Understanding partman-auto/expert_recipe

TL;DR – Subtract the minimum size from the priority and compare this to other partitions to work out how much of the free space will be assigned to a partition.

I’ve been trying to create a simple recipe for partitioning disks on new machines when using the Debian/Ubuntu automated installer. This looks like it should be fairly straightforward, but the documentation makes it more confusing that it needs to be. First, here’s an example:

d-i partman-auto/expert_recipe string \
        root :: \
                8192 8241 16384 linux-swap \
                        $primary{ } \
                        method{ swap } format{ } \
                . \
                16384 16386 -1 ext4 \
                        $primary{ } $bootable{ } \
                        method{ format } format{ } \
                        use_filesystem{ } filesystem{ ext4 } \
                        mountpoint{ / } \
                . \
                8192 8241 16384 ext4 \
                        $primary{ } \
                        method{ format } format{ } \
                        use_filesystem{ } filesystem{ ext4 } \
                        mountpoint{ /var } \
                .

I want at least 8GiB of swap and /var, and at least 16GiB for the root filesystem. I don’t want swap or /var to grow beyond 16GiB, but I’m happy for the root filesystem to grow to fill the disk. The first number for each partition is the minimum size, the second is the priority, and the third is the maximum (-1 being no maximum). The minimum and maximum definitions should be clear, but what does the priority field mean? Let’s consult the documentation:

<priority> is some size usually between <minimal size> and <maximal size>. It determines the priority of this partition in the contest with the other partitions for size. Notice that if <priority> is too small (relative to the priority of the other partitions) then this partition will have size close to <minimal size>. That’s why it is recommended to give small partitions a <priority> larger than their <maximal size>.

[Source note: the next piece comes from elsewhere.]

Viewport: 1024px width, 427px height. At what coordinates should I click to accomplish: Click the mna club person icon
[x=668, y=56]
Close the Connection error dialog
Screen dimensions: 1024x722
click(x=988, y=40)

So it makes it clear what this number is about – it’s used to decide how much of the free space is assigned to a partition compared to the others – but it doesn’t explain how it does that, how the numbers are compared, or what they actually mean. There’s plenty of misinformation about this online, so I read through the code to work out what was really going on.

The algorithm is actually fairly straightforward. First it works out a percentage weight for each partition. It does this by subtracting the minimum value from the priority. If the priority is less than the minimum the minimum is used instead, which results in a zero value for this calculation. The values for all partitions are then added together and a percentage calculated for each one. So in the above example we have percentages of 49%, 2% and 49% for each partition in turn (yes, it’s no coincidence that the priorities were chosen to make percentage calculations easy).

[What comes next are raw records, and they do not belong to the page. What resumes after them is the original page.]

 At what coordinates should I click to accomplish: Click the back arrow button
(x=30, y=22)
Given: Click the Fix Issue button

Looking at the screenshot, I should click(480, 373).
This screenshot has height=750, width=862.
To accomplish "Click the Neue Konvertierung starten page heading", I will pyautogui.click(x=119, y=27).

Next, with a percentage weight for each partition it moves on to looking at the free space. It starts by giving each partition its minimum value (there must be enough disk space for that, otherwise the process fails) and then works out what space is left over. Each partition is then assigned a percentage of that left over space based on the figure from the previous step. That’s it – it’s as simple as that! Assuming none have gone over their maximum value we’re done.

If a partition does get assigned a value over its maximum then the maximum is taken as the new size instead and the priority for that partition becomes zero. Another pass around the loop is done, ignoring that partition completely for the percentage calculations, and the remaining free space assigned to the other partitions. This process repeats until there is no more space, or until all have hit their maximum values.

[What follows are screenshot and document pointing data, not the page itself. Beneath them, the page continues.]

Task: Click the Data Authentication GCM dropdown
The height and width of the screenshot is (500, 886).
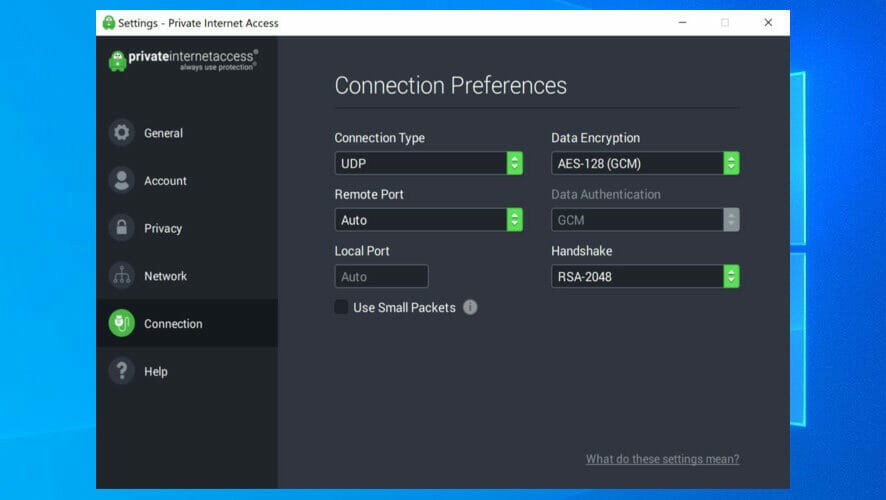Action: point(645,220)
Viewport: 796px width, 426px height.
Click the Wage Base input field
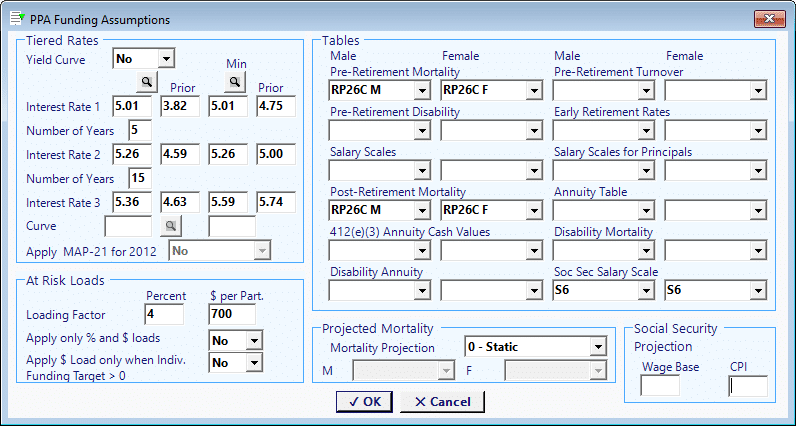pyautogui.click(x=660, y=386)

As a side note, when all partitions hit their maximum values the remaining space gets assigned to the last partition when the partitions are created. Personally I’d prefer it was left free on the disk, but it’s not configurable.

So here’s my advice – use percentages yourself. Work out what percentage of the space you’d like assigned to each partition in each pass and then add this amount to the minimum value to work out the priority.

The above was all deduced by reading the source code here, specifically the expand_scheme() function. Thank goodness for Open Source!

Share

New OpenPGP Key

I’ve had my old OpenPGP key for around 13 years. That’s a long time, and it’s a tough decision to just throw it away and replace it and the signatures I’ve gained during that time. But it’s no longer doing the job required of it — at 1024-bit it’s possible that with a feasible amount of computing power you could break the encryption it provides. So it’s time to create a shiny new 4096-bit RSA key to replace it with.

I’ve followed all the suggested best practice documents that I could find and created my new key. I’ve published it to some public key servers, including pool.sks-keyservers.net, and I’ve written the now common transitional statement (admittedly, “written” is used loosely here — I mostly borrowed the text and layout from other people).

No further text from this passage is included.